Governors typically stay close to home, but as coronavirus cases surge in many states, Gov. Andrew Cuomo is keeping up appearances with a Monday trip to Georgia, helping him maintain his position as the unofficial Democratic leader against the pandemic policies of President Donald Trump.
“When you want to win, follow winners,” Savannah Mayor Van Johnson, a Brooklyn native, said at a Monday afternoon roundtable discussion with Cuomo. “New York state literally went from worst to first, and they have shown the entire country, the entire world, the way to do this right.”
The ostensible purpose of the trip was to deliver personal protective equipment and some disaster management expertise, but it also allowed Cuomo to insert himself into the ongoing controversy over government face mask orders, which also happens to keep the governor in the political limelight as cases continue to decline in the Empire State. “I am still repulsed by the federal government’s failure to implement a mask order,” Cuomo told reporters during a Tuesday conference call.
Some experts say such an order could save tens of thousands of lives in the coming months. While Trump has softened his stance on masks – after taking a hostile attitude toward them earlier in the pandemic – he has yet to get behind a national order, nor put political pressure on fellow Republicans like Georgia Gov. Brian Kemp, who has blocked local governments from instituting mask orders.
The Georgia trip was not the first time that Cuomo has left the state to express solidarity with communities that he has said are harmed by Trump’s brand of politics. This includes a 2019 trip to Puerto Rico over the Thanksgiving holiday to boost the island’s tourism prospects after Hurricane Maria struck in 2017. In June 2019, the governor went to Israel to express solidarity in fighting anti-Semitism and to boost trade.
Cuomo has blamed Trump and other Republicans for making the pandemic worse in other ways, from holding up new federal aid for states to downplaying the severity of the crisis. That, however, did not stop Cuomo from saying something that he has avoided saying to the media in his home state. “It was hard,” he told Georgians of his own state’s handling of the pandemic. “We made a lot of mistakes.”

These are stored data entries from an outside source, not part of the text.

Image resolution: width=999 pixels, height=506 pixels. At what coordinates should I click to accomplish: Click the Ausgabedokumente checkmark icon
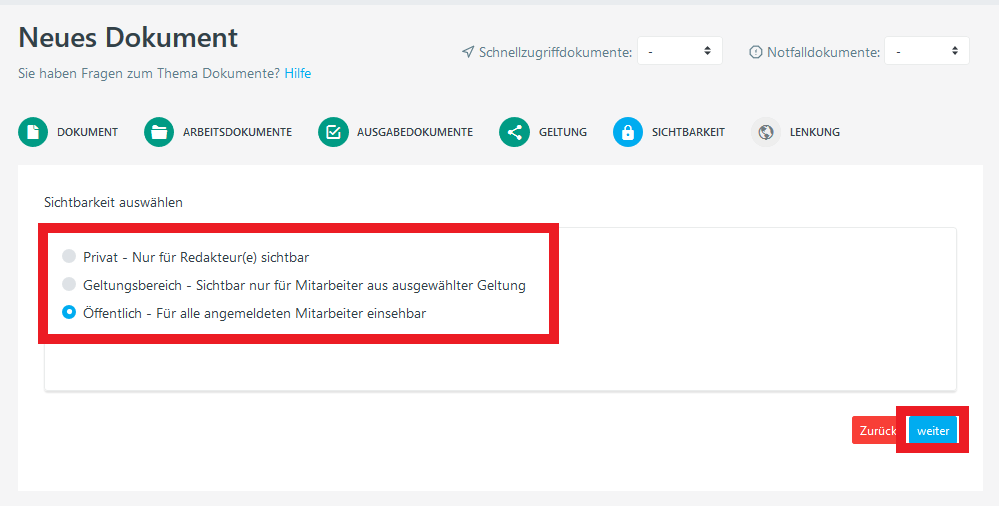coord(333,132)
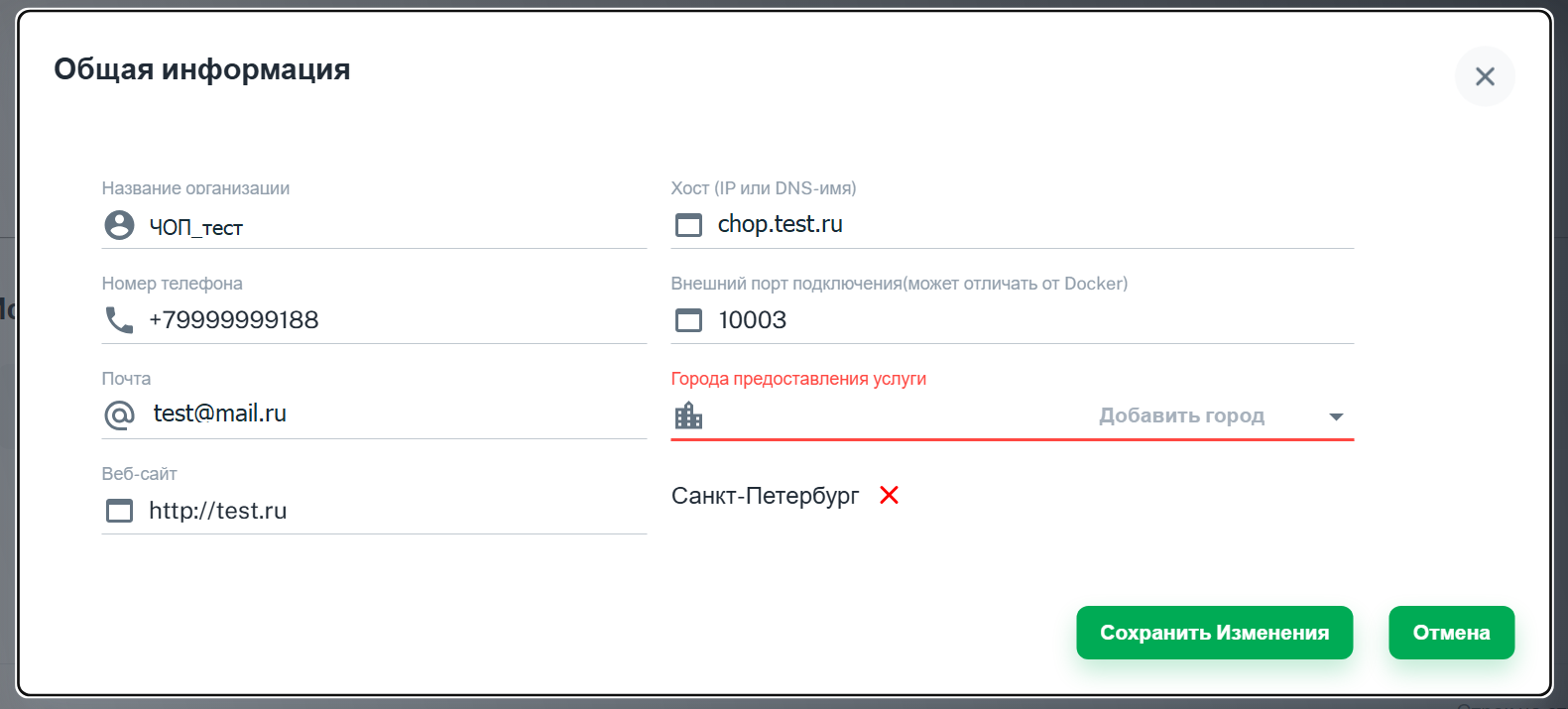This screenshot has height=709, width=1568.
Task: Select the Санкт-Петербург city entry
Action: point(765,496)
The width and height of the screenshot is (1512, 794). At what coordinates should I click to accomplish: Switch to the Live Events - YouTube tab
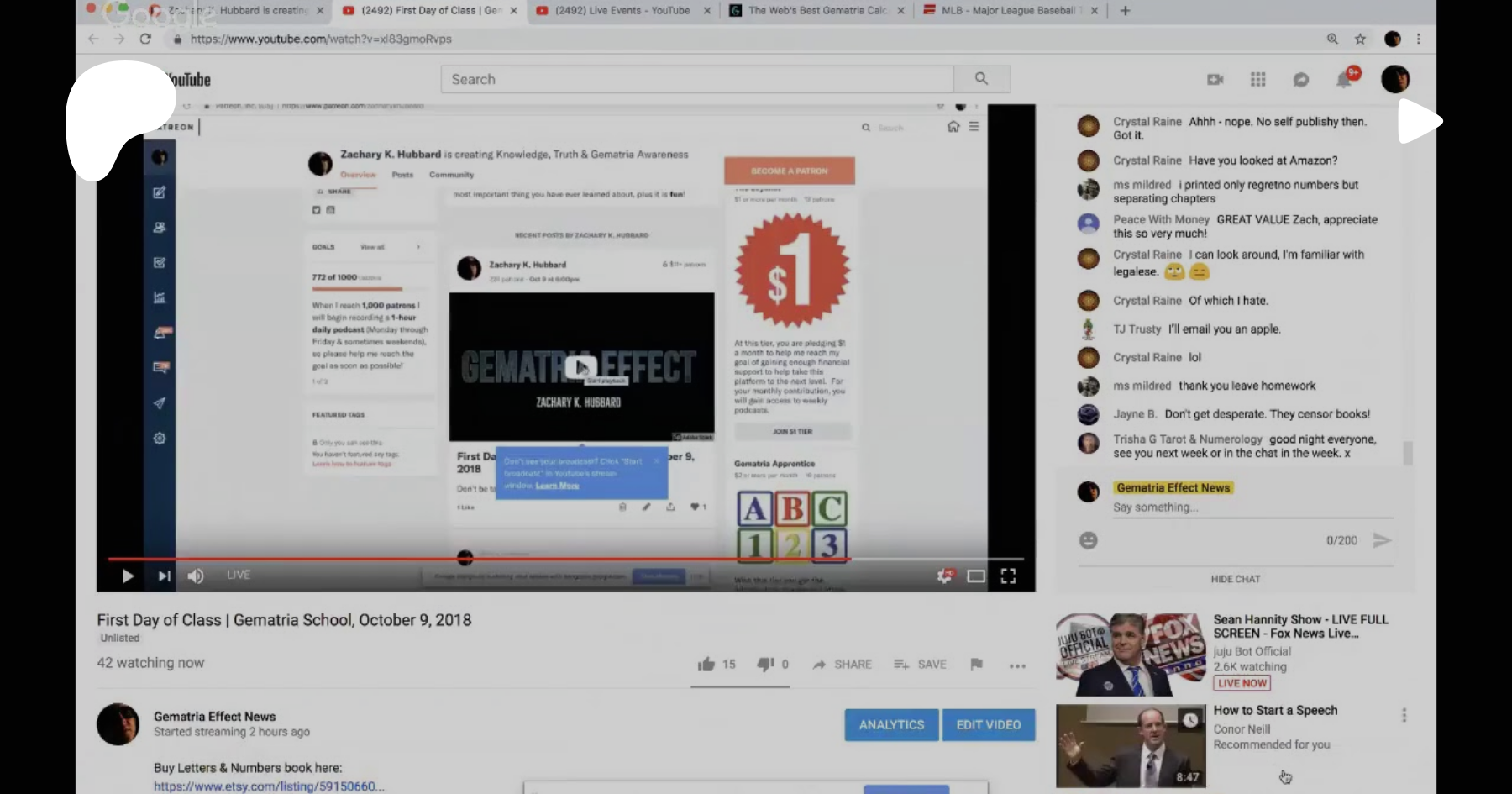click(622, 11)

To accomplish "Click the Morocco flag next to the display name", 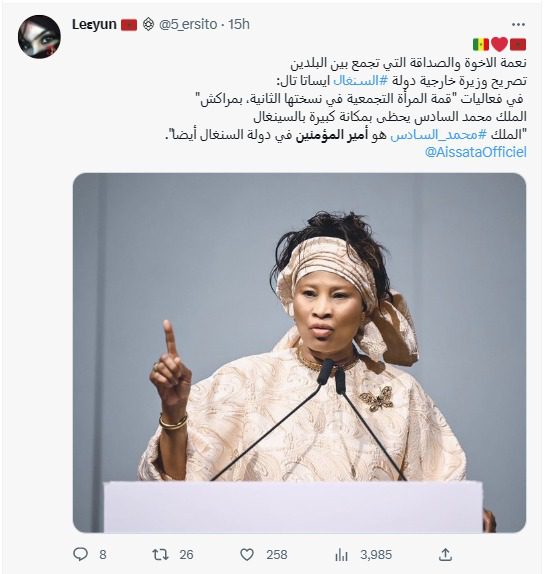I will (x=129, y=25).
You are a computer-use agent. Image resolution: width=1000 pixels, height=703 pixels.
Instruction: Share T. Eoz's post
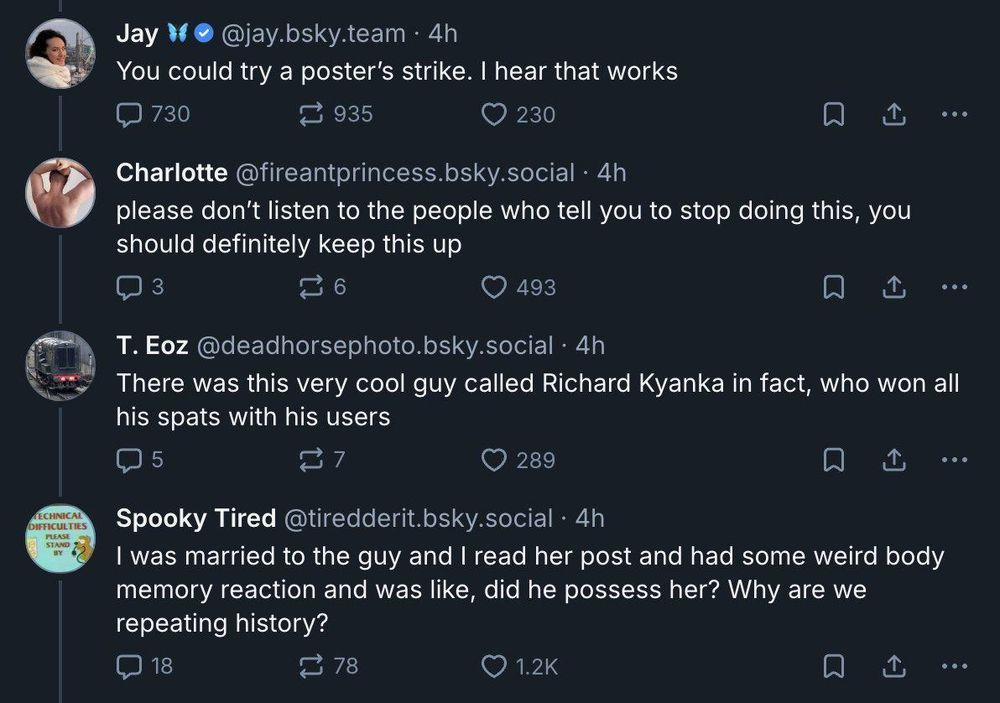(891, 460)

While Cuomo has faced some criticism from local leaders for the attention he is giving to other states, the governor doesn’t often admit when he’s made a mistake. He has repeatedly asserted that he had no regrets about how the state handled nursing home deaths and other aspects of responding to the pandemic. So if an out-of-state trip is what it takes for an extra level of gubernatorial transparency, Cuomo’s critics might want to hope that he plays diplomat a little more often.